▶ **What the exercise asks**:
Will you write out, word for word, every line from the one with "The height and" to the final line of the data below, with the pictures left out?

*** Opening of Input material ***

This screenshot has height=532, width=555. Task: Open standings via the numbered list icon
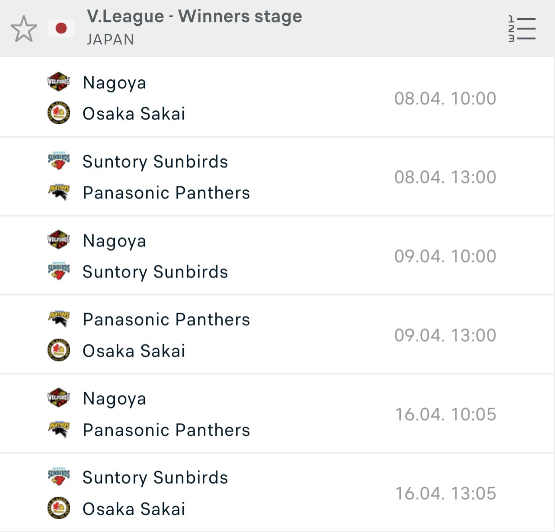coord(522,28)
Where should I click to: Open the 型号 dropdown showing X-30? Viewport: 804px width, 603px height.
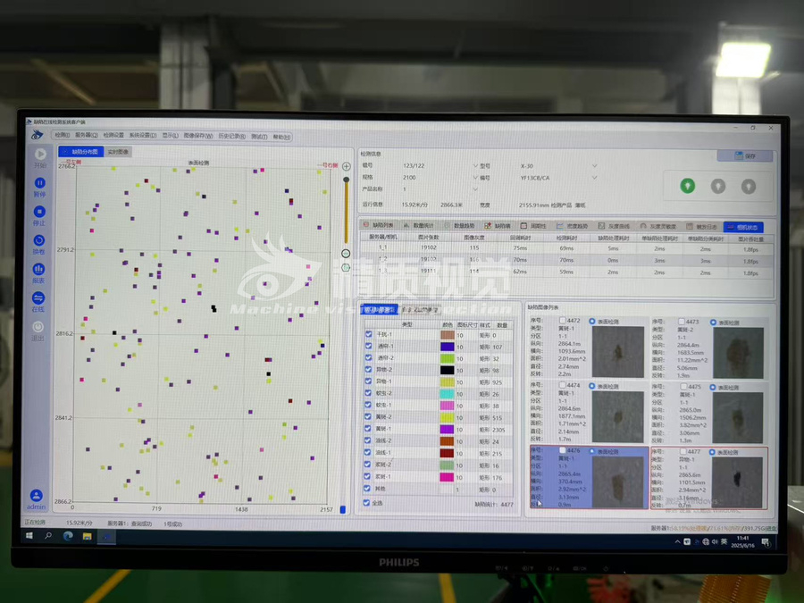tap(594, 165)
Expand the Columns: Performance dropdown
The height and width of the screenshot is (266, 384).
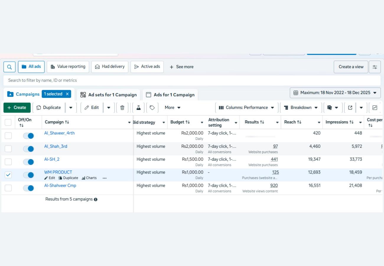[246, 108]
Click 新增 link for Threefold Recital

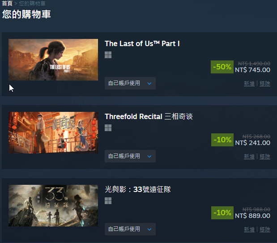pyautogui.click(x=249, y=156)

*** Close of Input material ***

▶ **Expected output**:
The height and width of the screenshot is (266, 384).
[246, 108]
Click 新增 link for Threefold Recital

pyautogui.click(x=249, y=156)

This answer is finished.